Governments around the world are rethinking what digital money should look like.
Certain countries focus on secure and efficient payment systems, whereas others invest in crypto as a long-term tool for national growth.
Canada is building a tightly regulated framework for stablecoins, positioning them as a safe extension of the existing financial system. Bhutan, by contrast, is leaning into Bitcoin as a strategic asset, using mining and long-term holdings to support economic development.
Canada’s vision of “good money”
The Bank of Canada has made its position on stablecoins clear: only high-quality, fiat-backed stablecoins will be considered acceptable within the country’s financial system. Governor Tiff Macklem has described the goal as ensuring stablecoins function as “good money,” meaning they must be reliable, safe, and compatible with existing payment infrastructure.
For Canadian policymakers, stablecoins are not about disruption for its own sake.
They are viewed as a potential tool to make payments faster, cheaper, and more secure for a population of more than 40 million people. The emphasis is on utility and consumer protection, rather than speculation.
“The goal is to ensure Canadians can leverage the innovation of stablecoins and do so safely,” Macklem said, framing regulation as an enabler rather than a barrier.
That philosophy extends beyond stablecoins themselves. Canada is also rolling out a Real-Time Rail payments system designed to enable instant settlements between businesses and consumers. At the same time, the country is advancing an open banking framework that would allow Canadians to move data and switch banks more easily.
Why Canada walked away from a CBDC
Notably, Canada has stepped back from issuing a retail central bank digital currency. In September 2024, the Bank of Canada shelved plans for a digital Canadian dollar, citing a lack of a compelling case to proceed.
That decision reflects a growing skepticism among some central banks about CBDCs, particularly in countries with well-functioning banking systems. For Canada, the combination of real-time payments, open banking, and regulated private-sector stablecoins appears to offer many of the same benefits without the complexity and political risk of issuing a central bank-backed digital token.
From this perspective, stablecoins are not competitors to sovereign money but extensions of it, provided they meet strict standards.
Lucas Matheson, CEO of Coinbase Canada, has argued that the proposed stablecoin rules could fundamentally change how Canadians interact with money and the internet.
Stablecoins grow as governments take notice
Canada’s stance comes at a time when the stablecoin market is expanding rapidly. The sector is currently valued at more than $300 billion, and estimates from the U.S. Treasury suggest it could grow to $2 trillion by 2028.

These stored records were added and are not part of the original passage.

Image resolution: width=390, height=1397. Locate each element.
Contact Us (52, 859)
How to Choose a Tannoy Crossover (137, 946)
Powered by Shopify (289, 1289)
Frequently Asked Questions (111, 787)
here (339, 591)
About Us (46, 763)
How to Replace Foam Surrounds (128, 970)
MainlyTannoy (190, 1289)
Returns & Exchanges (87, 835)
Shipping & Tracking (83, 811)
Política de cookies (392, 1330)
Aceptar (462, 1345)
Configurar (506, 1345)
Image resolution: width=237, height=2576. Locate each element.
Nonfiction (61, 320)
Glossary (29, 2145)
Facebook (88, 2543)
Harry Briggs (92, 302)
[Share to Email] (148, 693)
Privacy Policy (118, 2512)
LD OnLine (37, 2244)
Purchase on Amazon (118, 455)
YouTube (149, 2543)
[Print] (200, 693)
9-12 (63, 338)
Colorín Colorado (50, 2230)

That growth has pushed stablecoins from the margins of crypto into mainstream policy discussions. For regulators, the challenge is no longer whether stablecoins matter, but how to integrate them without undermining financial stability.
Canada’s answer is caution, clarity, and oversight.
Bhutan’s alternative path: Bitcoin as a national asset
Bhutan’s approach could not be more different.
The Himalayan kingdom has quietly built one of the largest sovereign Bitcoin holdings in the world, largely through state-backed mining operations powered by hydroelectric energy. Estimates suggest Bhutan holds more than 11,000 Bitcoin, worth close to $1 billion at recent prices.
Rather than treating Bitcoin as a speculative asset, Bhutan’s government has positioned it as a long-term strategic resource.
Officials have emphasized capital preservation, strong governance, and transparency, describing Bitcoin’s value as something that compounds over time.
“The priority will be to preserve the long-term potential of Bitcoin while ensuring development proceeds stably and sustainably,” the government has said, framing its holdings as part of a broader economic vision.
Bitcoin-powered development
Bhutan’s Bitcoin strategy is closely tied to its ambitions for economic development. The Gelephu Mindfulness City, a special administrative region currently under construction, is a flagship project within that vision.
The city is part of Bhutan’s wider Bitcoin Development Pledge, which aims to use digital assets and mining revenues to support long-term growth. The project has already unveiled a masterplan, legal framework, and governance structure, with construction underway.
King Jigme Khesar Namgyel Wangchuck has described the initiative as a shared national project. Most land in Bhutan is state-owned, and the government has likened landowners to shareholders, ensuring that citizens across all regions benefit from development.
“We are therefore developing a new land policy that protects landowners, prevents widening disparities, and ensures shared national prosperity,” he said.
Gelephu Mindfulness City has also embraced crypto-native infrastructure. Merchants and tourism services accept crypto payments, and the region has launched a sovereign-backed digital token linked to physical gold.
Two philosophies, one trend
Canada and Bhutan are responding to the same global forces: digitization, faster payments, and the growing role of crypto assets. Yet their responses reflect fundamentally different philosophies.
Neither approach is universally applicable. Canada’s model suits a large, advanced economy with deep financial markets. Bhutan’s strategy reflects the flexibility of a smaller nation willing to experiment outside conventional frameworks.
What they share is an acknowledgment that money is changing. Whether through regulated stablecoins or sovereign Bitcoin reserves, governments are no longer standing on the sidelines.